The recently discovered reversibly switchable FPs (RSFPs) are a further powerful class of FPs for cell biology and beyond. Other than the photoactivatable FPs, RSFPs may be repeatedly and reversibly switched by irradiation between a fluorescent and a nonfluorescent state. Hence they exhibit unique advantages for protein tracking applications, subdiffraction microscopy, and several novel applications that had not been addressable previously (8–13). Dronpa (14) and asFP595 (asulCP, asCP) (15) are the most prominent RSFPs. Like all FPs, they exhibit a GFP-like fold, namely a β-barrel enclosing an α-helix containing the autocatalytically formed chromophore. Because of its low quantum yield, the tetrameric asFP595 is only of limited use for cell biology applications, whereas Dronpa has been successfully used for several protein tracking studies (14, 16, 17). Dronpa is monomeric, displays favorable switching properties, and shows bright fluorescence with a remarkable fluorescence quantum yield of 0.85. Furthermore, several new Dronpa variants with accelerated switching kinetics have been described (18).

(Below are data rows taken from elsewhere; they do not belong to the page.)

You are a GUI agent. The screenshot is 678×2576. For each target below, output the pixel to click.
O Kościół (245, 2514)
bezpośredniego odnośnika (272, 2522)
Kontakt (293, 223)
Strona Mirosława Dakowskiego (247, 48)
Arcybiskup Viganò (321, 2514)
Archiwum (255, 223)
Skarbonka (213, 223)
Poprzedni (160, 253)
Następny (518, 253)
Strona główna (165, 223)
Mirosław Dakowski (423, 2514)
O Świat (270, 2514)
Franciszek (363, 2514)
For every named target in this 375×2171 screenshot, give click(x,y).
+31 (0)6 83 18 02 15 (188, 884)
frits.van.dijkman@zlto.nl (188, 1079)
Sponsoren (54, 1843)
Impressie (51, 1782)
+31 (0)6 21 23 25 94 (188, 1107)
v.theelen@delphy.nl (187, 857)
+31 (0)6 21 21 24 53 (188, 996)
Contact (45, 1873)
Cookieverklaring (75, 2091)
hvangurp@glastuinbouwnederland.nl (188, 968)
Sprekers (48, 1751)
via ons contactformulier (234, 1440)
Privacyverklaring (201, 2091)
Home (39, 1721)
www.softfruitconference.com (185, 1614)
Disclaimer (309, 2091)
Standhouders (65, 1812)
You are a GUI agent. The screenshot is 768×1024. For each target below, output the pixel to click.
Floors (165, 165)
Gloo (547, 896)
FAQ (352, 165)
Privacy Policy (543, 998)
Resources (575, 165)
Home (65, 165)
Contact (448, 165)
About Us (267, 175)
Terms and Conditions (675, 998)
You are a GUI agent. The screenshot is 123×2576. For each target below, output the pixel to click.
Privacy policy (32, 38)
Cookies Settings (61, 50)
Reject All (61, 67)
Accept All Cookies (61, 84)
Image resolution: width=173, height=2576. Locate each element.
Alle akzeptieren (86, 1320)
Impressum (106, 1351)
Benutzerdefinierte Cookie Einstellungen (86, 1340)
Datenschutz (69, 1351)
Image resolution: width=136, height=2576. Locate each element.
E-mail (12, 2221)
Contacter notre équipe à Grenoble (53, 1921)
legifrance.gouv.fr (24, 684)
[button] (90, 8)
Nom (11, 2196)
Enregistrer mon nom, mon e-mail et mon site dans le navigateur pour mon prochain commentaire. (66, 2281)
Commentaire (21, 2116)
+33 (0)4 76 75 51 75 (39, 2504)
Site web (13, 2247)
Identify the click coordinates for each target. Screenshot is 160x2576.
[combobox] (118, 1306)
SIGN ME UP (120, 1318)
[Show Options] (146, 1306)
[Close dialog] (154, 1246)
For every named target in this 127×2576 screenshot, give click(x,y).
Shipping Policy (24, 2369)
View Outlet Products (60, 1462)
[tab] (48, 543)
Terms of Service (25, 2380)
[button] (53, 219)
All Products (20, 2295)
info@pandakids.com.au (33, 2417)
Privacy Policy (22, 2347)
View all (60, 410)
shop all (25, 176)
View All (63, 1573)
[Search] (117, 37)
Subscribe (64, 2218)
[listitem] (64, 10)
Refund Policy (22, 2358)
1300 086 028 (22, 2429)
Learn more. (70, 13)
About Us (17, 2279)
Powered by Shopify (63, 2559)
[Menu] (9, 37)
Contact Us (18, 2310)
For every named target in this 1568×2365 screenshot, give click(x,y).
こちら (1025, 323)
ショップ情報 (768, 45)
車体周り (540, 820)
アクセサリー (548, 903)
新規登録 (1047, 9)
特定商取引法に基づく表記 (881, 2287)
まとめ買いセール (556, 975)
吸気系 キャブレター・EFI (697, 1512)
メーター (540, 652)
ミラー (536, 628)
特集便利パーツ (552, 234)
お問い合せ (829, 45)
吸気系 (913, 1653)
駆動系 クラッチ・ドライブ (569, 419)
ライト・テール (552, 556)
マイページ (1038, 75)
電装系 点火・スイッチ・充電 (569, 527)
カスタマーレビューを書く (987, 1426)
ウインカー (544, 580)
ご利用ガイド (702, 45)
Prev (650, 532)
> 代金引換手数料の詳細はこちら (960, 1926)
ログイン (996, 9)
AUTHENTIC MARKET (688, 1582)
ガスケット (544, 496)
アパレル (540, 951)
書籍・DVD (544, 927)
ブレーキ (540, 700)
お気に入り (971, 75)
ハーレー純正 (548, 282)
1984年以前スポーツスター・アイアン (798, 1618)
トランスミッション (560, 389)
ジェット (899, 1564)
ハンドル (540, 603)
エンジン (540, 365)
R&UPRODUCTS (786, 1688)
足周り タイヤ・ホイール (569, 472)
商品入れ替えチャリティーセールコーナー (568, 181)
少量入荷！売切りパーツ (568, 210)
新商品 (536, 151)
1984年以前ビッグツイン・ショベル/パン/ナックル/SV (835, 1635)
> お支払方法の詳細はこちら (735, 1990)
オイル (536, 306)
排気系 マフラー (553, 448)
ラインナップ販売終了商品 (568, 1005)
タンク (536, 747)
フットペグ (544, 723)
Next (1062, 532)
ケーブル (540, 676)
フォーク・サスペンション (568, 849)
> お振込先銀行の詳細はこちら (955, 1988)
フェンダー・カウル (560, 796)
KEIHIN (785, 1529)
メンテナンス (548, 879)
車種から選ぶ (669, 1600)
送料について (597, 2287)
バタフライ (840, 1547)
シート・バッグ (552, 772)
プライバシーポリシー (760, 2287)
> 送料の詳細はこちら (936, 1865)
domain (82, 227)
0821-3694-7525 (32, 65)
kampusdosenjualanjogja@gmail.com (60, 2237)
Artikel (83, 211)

Despite its tremendous potential for many applications, little is known about the molecular basis of the switching in Dronpa. Thus far competing models discussing either the light-driven regulation of the chromophoric protonation state by the surrounding protein matrix (19, 20) or postulating a cis–trans isomerization of the chromophore indirectly determining its own protonation state (18) have been suggested.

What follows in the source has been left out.